=== WHAT IS NEEDED ===
Set down these lines unchanged, starting at the line that contains "Select the 实现方案 heading" and ending at the line that contains "[x=56, y=150]", with both of those lines included. Leave the pictures out of your answer.

Records about locating elements on screens
::::::::

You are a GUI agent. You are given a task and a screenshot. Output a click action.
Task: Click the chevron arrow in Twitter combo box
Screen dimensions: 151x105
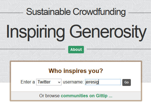click(x=59, y=82)
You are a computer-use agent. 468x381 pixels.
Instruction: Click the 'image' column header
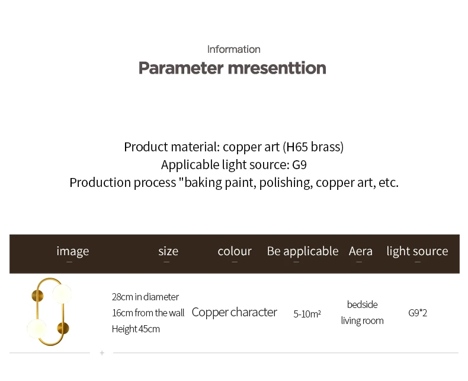tap(72, 251)
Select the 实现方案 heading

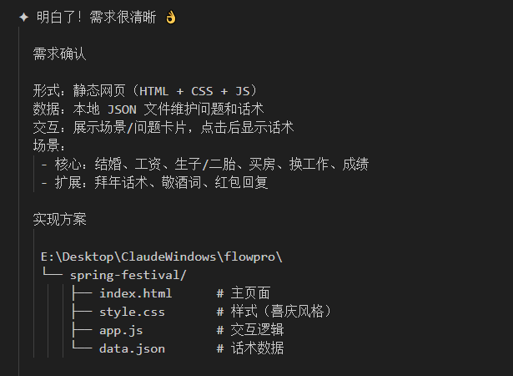tap(59, 220)

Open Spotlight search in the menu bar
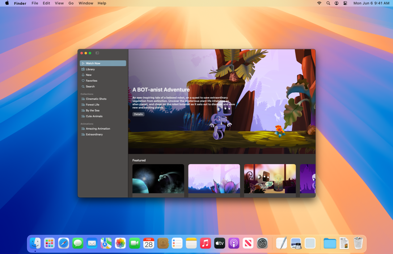point(328,3)
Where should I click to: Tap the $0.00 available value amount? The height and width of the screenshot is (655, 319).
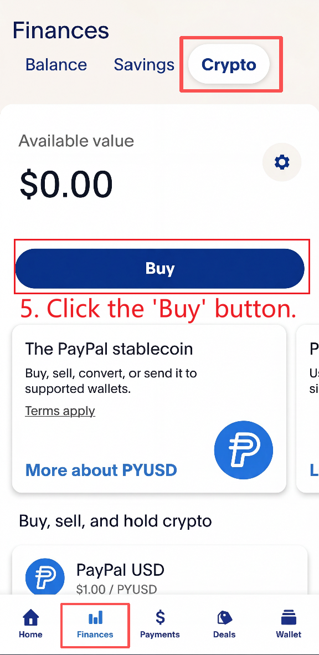(x=66, y=184)
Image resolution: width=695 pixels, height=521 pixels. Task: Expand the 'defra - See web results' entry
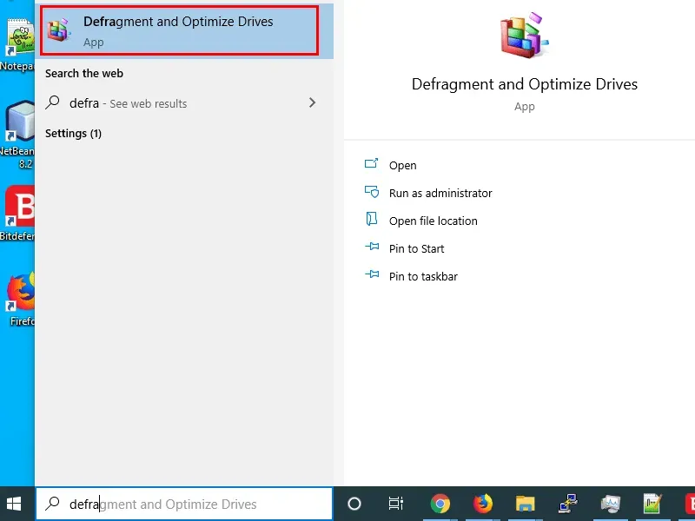pyautogui.click(x=312, y=102)
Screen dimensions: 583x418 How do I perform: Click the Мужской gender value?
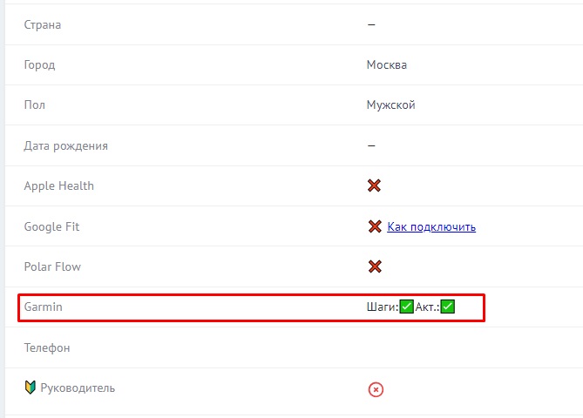click(390, 105)
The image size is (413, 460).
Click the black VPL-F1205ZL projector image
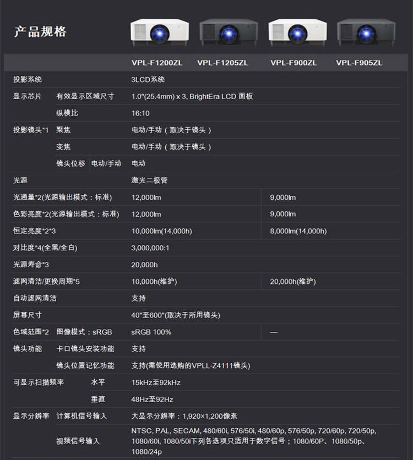click(229, 33)
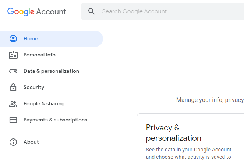The width and height of the screenshot is (244, 161).
Task: Open Data & personalization section
Action: (52, 71)
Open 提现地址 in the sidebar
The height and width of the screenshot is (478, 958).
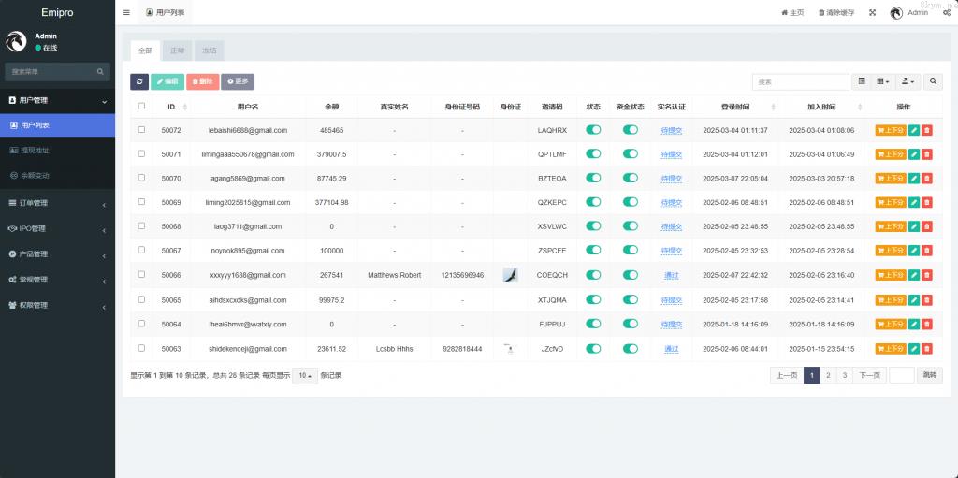[x=56, y=150]
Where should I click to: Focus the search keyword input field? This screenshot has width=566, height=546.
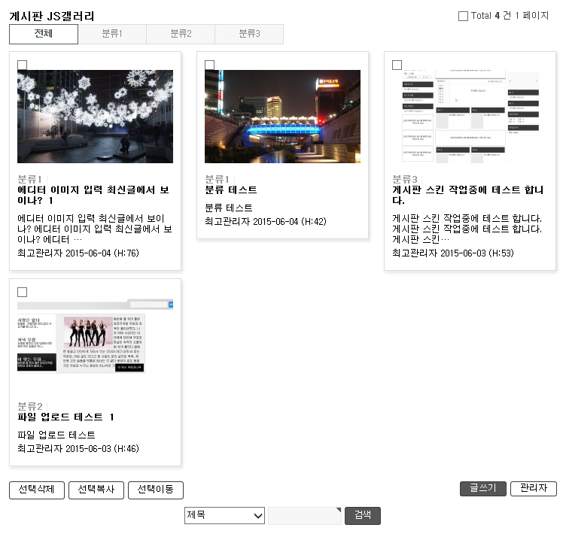coord(305,516)
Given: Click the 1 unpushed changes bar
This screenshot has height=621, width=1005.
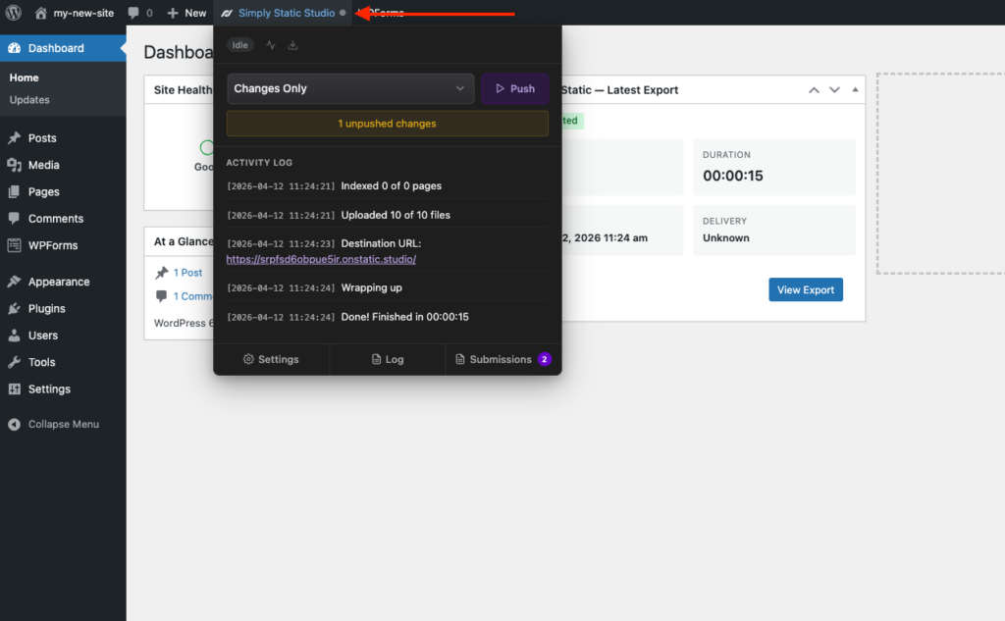Looking at the screenshot, I should [387, 123].
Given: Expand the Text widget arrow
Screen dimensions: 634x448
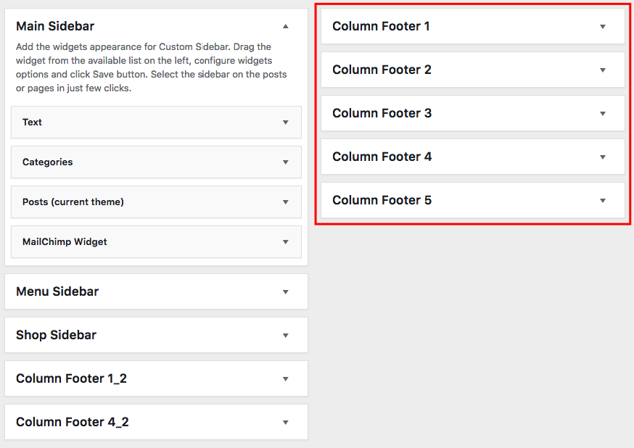Looking at the screenshot, I should [x=286, y=123].
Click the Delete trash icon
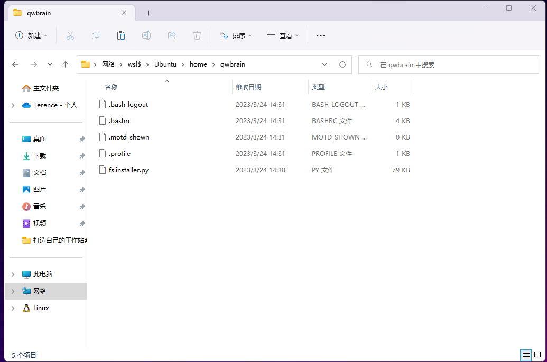Image resolution: width=547 pixels, height=362 pixels. coord(197,35)

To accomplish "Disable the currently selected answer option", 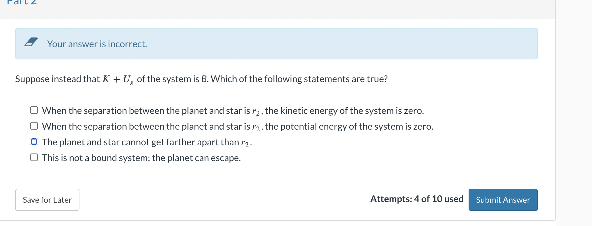I will 34,142.
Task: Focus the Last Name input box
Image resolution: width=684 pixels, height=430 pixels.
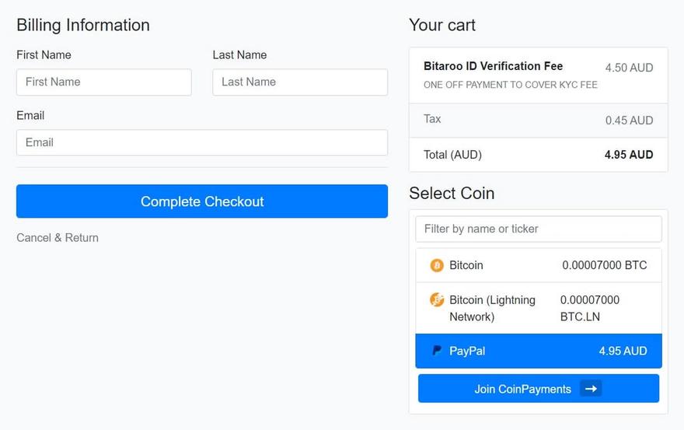Action: [299, 82]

::::::::

=== SOLUTION TO THIS TASK ===
Select the 实现方案 heading

tap(59, 220)

Open Spotlight search in the menu bar
point(328,3)
Where should I click to: Tap the $0.00 available value amount? The height and width of the screenshot is (655, 319).
(x=66, y=184)
Image resolution: width=695 pixels, height=521 pixels. Task: Expand the 'defra - See web results' entry
pyautogui.click(x=312, y=102)
Screen dimensions: 583x418 How do I perform: Click the Мужской gender value?
click(390, 105)
The image size is (413, 460).
Click the black VPL-F1205ZL projector image
click(229, 33)
The width and height of the screenshot is (244, 161).
Task: Open Data & personalization section
Action: (52, 71)
Open 提现地址 in the sidebar
The height and width of the screenshot is (478, 958).
[x=56, y=150]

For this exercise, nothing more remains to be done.